Yesterday, I used the London cycle hire scheme for the first
time. I had checked all the instructions on how to hire a bike online before
heading off to the nearest cycle station, all prepared with my cycle helmet and
my payment card. For various reasons, it was dark and drizzling by the time I
got there. The cycle station display was well illuminated, so I could go
through the early stages of the transaction without difficulty, but then it
came to inserting the payment card. Ah. No illumination. No nearby streetlight
to improve visibility. I found myself feeling all over the front of the machine
to locate the slot… which turned out to be angled upwards rather than being
horizontal like most payment card slots. I eventually managed to orient the
card correctly in the dark and get it into the reader.

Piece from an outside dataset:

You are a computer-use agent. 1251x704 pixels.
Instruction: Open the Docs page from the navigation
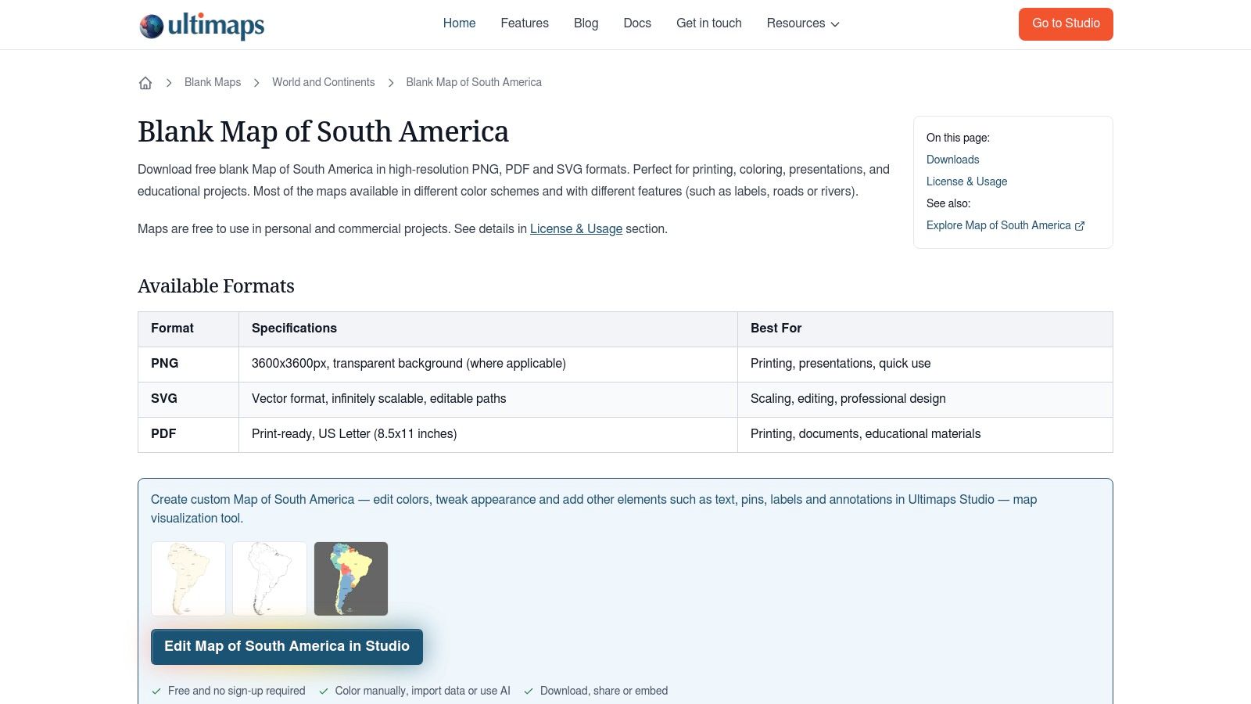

Several steps of interaction later, the display informed me
that the transaction had been successful, and that my cycle release code was
being printed. Nothing happened. Apparently, the machine had run out of paper.
Without paper, there is no release code, and so no way of actually getting a
cycle from the racks.
To cut a long story short, it took over 30 minutes, and
inserting my payment card into four different cycle station machines
distributed around Bloomsbury, before I finally got a printed release code and
could take a bicycle for a spin. By then it was too late to embark on the planned errand, but at least I got a cycle ride in the rain...
The developers have clearly thought through the design well
in many ways. But subtleties of the ways the physical and the digital work
together have been overlooked. Why is there no illumination (whether from
street lighting or built into the cycle station) for the payment card slot or
the printout slot? Why is there apparently no mechanism for the machine to
detect that it is out of paper before the aspiring cyclist starts the
interaction? Or to display the release code on-screen to make the system more
resilient to paper failure? Such nuanced aspects of the situated use of the technology in practice (in the dark and the rain) have clearly been overlooked. It should be a universal design heuristic: if you have a technology that may be used outdoors, check that it all works when it's cold, dark and damp. Especially in cold, dark damp cities.